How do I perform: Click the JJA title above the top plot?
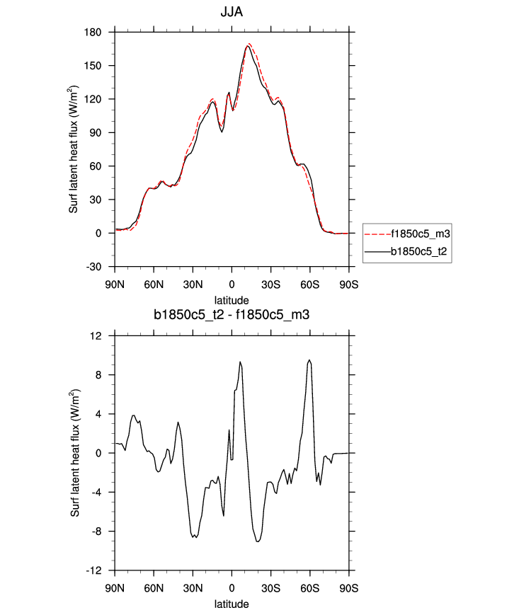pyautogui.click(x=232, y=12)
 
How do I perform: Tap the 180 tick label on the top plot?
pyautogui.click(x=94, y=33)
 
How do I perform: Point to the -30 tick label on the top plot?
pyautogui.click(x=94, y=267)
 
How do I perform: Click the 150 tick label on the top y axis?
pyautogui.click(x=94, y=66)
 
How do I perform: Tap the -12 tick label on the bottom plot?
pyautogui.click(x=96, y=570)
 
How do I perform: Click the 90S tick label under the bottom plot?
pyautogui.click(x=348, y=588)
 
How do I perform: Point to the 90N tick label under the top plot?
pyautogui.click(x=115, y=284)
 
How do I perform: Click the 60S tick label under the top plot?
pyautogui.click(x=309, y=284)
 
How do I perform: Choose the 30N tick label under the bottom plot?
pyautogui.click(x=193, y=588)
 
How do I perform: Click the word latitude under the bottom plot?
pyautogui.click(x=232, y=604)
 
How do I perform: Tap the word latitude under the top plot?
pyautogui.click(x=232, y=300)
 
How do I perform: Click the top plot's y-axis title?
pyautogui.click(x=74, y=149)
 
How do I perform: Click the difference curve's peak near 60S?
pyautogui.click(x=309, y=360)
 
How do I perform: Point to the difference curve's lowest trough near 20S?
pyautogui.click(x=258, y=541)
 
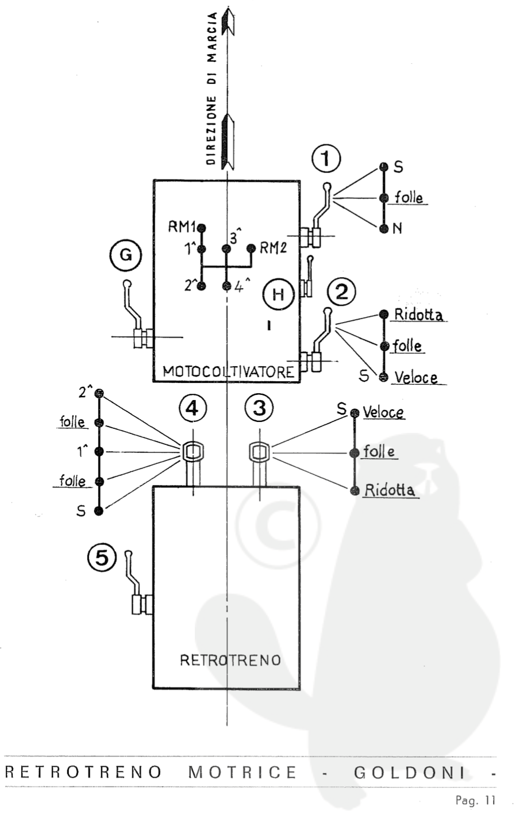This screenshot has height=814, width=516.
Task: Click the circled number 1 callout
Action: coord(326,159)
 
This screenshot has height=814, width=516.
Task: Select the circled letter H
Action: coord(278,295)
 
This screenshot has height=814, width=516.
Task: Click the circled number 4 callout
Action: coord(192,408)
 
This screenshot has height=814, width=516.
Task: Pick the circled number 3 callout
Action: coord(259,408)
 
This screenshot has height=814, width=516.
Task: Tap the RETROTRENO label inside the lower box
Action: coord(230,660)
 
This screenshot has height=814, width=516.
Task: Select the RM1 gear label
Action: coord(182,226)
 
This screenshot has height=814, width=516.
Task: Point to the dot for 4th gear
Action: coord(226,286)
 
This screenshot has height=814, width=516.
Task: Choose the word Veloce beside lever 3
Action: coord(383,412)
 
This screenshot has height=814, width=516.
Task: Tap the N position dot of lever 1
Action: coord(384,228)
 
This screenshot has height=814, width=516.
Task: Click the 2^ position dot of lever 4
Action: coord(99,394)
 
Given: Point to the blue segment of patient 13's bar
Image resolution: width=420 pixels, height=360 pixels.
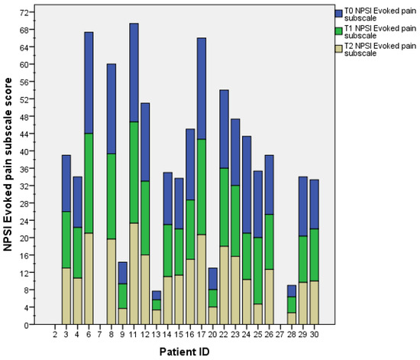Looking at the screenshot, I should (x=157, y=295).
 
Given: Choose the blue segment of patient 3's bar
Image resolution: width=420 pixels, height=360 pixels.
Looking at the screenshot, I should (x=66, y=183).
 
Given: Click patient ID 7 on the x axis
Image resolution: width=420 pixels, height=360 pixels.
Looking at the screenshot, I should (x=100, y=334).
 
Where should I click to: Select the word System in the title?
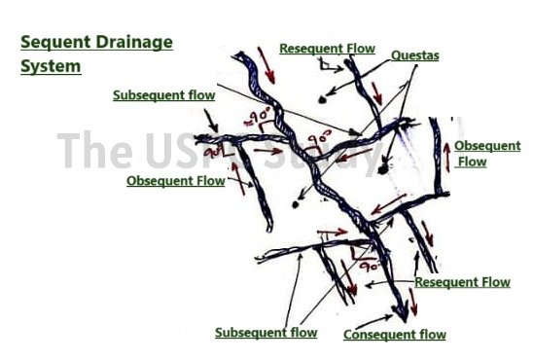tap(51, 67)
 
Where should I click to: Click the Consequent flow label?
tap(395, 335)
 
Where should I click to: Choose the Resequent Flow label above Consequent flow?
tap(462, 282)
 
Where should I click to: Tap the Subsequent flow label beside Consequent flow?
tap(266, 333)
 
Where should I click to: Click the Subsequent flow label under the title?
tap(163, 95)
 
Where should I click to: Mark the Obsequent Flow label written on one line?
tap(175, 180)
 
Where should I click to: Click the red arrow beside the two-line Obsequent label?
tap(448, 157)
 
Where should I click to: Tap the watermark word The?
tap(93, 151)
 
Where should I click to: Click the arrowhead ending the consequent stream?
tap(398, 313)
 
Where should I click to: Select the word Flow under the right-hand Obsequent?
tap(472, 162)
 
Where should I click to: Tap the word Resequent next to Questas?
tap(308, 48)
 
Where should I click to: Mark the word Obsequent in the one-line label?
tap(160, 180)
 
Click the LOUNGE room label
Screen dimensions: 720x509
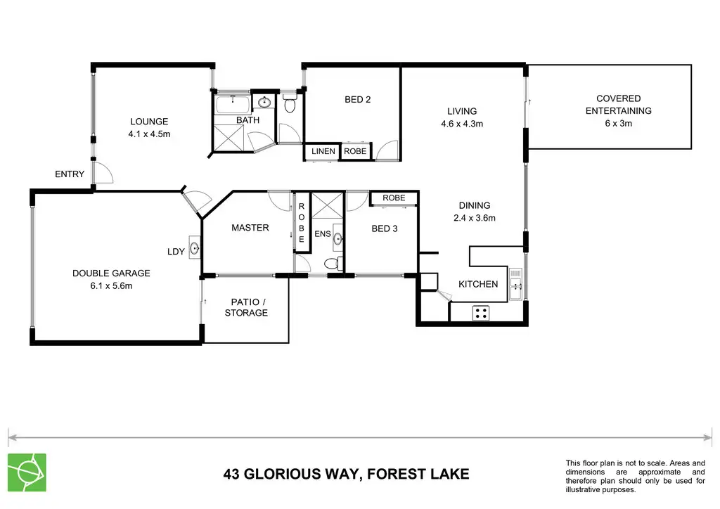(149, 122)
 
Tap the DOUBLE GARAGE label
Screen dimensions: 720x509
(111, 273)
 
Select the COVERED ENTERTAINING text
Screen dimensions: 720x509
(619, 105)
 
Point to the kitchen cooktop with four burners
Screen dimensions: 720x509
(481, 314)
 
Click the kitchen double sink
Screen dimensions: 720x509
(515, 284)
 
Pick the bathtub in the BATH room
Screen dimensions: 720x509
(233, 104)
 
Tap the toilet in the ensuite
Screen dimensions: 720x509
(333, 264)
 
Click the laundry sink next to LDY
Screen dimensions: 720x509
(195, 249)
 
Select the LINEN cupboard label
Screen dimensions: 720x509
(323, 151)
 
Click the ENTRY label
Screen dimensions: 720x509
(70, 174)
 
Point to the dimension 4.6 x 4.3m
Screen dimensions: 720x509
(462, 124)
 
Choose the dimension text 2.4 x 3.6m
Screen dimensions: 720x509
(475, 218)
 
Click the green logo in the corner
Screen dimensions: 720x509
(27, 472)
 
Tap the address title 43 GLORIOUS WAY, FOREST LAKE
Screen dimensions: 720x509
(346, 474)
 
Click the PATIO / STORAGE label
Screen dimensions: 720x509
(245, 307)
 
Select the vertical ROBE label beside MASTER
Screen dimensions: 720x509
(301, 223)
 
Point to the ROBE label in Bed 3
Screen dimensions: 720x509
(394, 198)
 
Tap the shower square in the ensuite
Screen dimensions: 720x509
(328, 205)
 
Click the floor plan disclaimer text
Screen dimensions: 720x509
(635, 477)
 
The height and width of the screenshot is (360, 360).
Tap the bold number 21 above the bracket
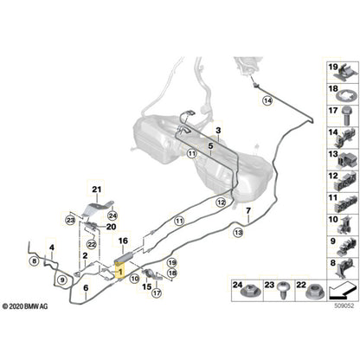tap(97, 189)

Directions for this task: Can you write out all of the material above word for word, leaving out the pictures?

Exercise result:
How do I perform: Click the JJA title above the top plot?
pyautogui.click(x=232, y=12)
 
How do I perform: Tap the 180 tick label on the top plot?
pyautogui.click(x=94, y=33)
 
How do I perform: Point to the -30 tick label on the top plot?
pyautogui.click(x=94, y=267)
 
How do I perform: Click the 150 tick label on the top y axis?
pyautogui.click(x=94, y=66)
 
How do I perform: Tap the -12 tick label on the bottom plot?
pyautogui.click(x=96, y=570)
 
How do I perform: Click the 90S tick label under the bottom plot?
pyautogui.click(x=348, y=588)
 
How do I perform: Point to the 90N tick label under the top plot?
pyautogui.click(x=115, y=284)
 
How do I perform: Click the 60S tick label under the top plot?
pyautogui.click(x=309, y=284)
 
How do I perform: Choose the 30N tick label under the bottom plot?
pyautogui.click(x=193, y=588)
 
How do I perform: Click the word latitude under the bottom plot?
pyautogui.click(x=232, y=604)
 
How do I perform: Tap the word latitude under the top plot?
pyautogui.click(x=232, y=300)
 
How do I perform: Click the top plot's y-axis title?
pyautogui.click(x=74, y=149)
 
How do I perform: Click the difference curve's peak near 60S?
pyautogui.click(x=309, y=360)
 
How do I perform: Point to the difference curve's lowest trough near 20S?
pyautogui.click(x=258, y=541)
 
This screenshot has height=814, width=516.
Task: Click the circled number 1 callout
Action: coord(326,159)
 
This screenshot has height=814, width=516.
Task: Select the circled letter H
Action: coord(278,295)
 
This screenshot has height=814, width=516.
Task: Click the circled number 4 callout
Action: coord(192,408)
 
This screenshot has height=814, width=516.
Task: Pick the circled number 3 callout
Action: coord(259,408)
 
This screenshot has height=814, width=516.
Task: Tap the RETROTRENO label inside the lower box
Action: coord(230,660)
 
This screenshot has height=814, width=516.
Task: Select the RM1 gear label
Action: coord(182,226)
 
This screenshot has height=814, width=516.
Task: Point to the dot for 4th gear
Action: coord(226,286)
 
This screenshot has height=814, width=516.
Task: Choose the word Veloce beside lever 3
Action: coord(383,412)
 
This screenshot has height=814, width=516.
Task: Tap the N position dot of lever 1
Action: coord(384,228)
 
This screenshot has height=814, width=516.
Task: Click the 2^ position dot of lever 4
Action: coord(99,394)
 
Given: Point to the blue segment of patient 13's bar
Image resolution: width=420 pixels, height=360 pixels.
Looking at the screenshot, I should (x=157, y=295).
 
Given: Choose the blue segment of patient 3's bar
Image resolution: width=420 pixels, height=360 pixels.
Looking at the screenshot, I should (x=66, y=183).
 
Given: Click patient ID 7 on the x axis
Image resolution: width=420 pixels, height=360 pixels.
Looking at the screenshot, I should (x=100, y=334).
 
Where should I click to: Select the word System in the title?
tap(51, 67)
 
Where should I click to: Click the Consequent flow label?
tap(395, 335)
 
Where should I click to: Choose the Resequent Flow label above Consequent flow?
tap(462, 282)
 
Where should I click to: Tap the Subsequent flow label beside Consequent flow?
tap(266, 333)
 
Where should I click to: Click the Subsequent flow label under the title?
tap(163, 95)
 
Where should I click to: Mark the Obsequent Flow label written on one line?
tap(175, 180)
 
Where should I click to: Click the red arrow beside the two-line Obsequent label?
tap(448, 157)
 
Where should I click to: Tap the watermark word The?
tap(93, 151)
 
Where should I click to: Click the arrowhead ending the consequent stream?
tap(398, 313)
 
Where should I click to: Select the word Flow under the right-hand Obsequent?
tap(472, 162)
 
Where should I click to: Tap the word Resequent next to Questas?
tap(308, 48)
 
Where should I click to: Mark the word Obsequent in the one-line label?
tap(160, 180)
 
Click the LOUNGE room label
Screen dimensions: 720x509
(149, 122)
 
Tap the DOUBLE GARAGE label
Screen dimensions: 720x509
(111, 273)
 
Select the COVERED ENTERTAINING text
Screen dimensions: 720x509
(619, 105)
 
Point to the kitchen cooktop with four burners
Screen dimensions: 720x509
(481, 314)
 
Click the kitchen double sink
Screen dimensions: 720x509
(515, 284)
 
Pick the bathtub in the BATH room
Screen dimensions: 720x509
(233, 104)
 
Tap the toilet in the ensuite
Screen dimensions: 720x509
(333, 264)
 
Click the laundry sink next to LDY
Screen dimensions: 720x509
(195, 249)
 
Select the LINEN cupboard label
Screen dimensions: 720x509
(323, 151)
 
Click the ENTRY label
Screen dimensions: 720x509
(70, 174)
 
Point to the dimension 4.6 x 4.3m
Screen dimensions: 720x509
(462, 124)
 
Choose the dimension text 2.4 x 3.6m
Screen dimensions: 720x509
(475, 218)
 
Click the green logo in the corner
Screen dimensions: 720x509
(27, 472)
 
Tap the address title 43 GLORIOUS WAY, FOREST LAKE
Screen dimensions: 720x509
(346, 474)
 
Click the PATIO / STORAGE label
Screen dimensions: 720x509
(245, 307)
 
Select the vertical ROBE label beside MASTER
Screen dimensions: 720x509
(301, 223)
 
Point to the ROBE label in Bed 3
Screen dimensions: 720x509
(394, 198)
 
Tap the shower square in the ensuite
Screen dimensions: 720x509
(328, 205)
 
Click the floor plan disclaimer text
Screen dimensions: 720x509
(635, 477)
 
The height and width of the screenshot is (360, 360).
Tap the bold number 21 above the bracket
tap(97, 189)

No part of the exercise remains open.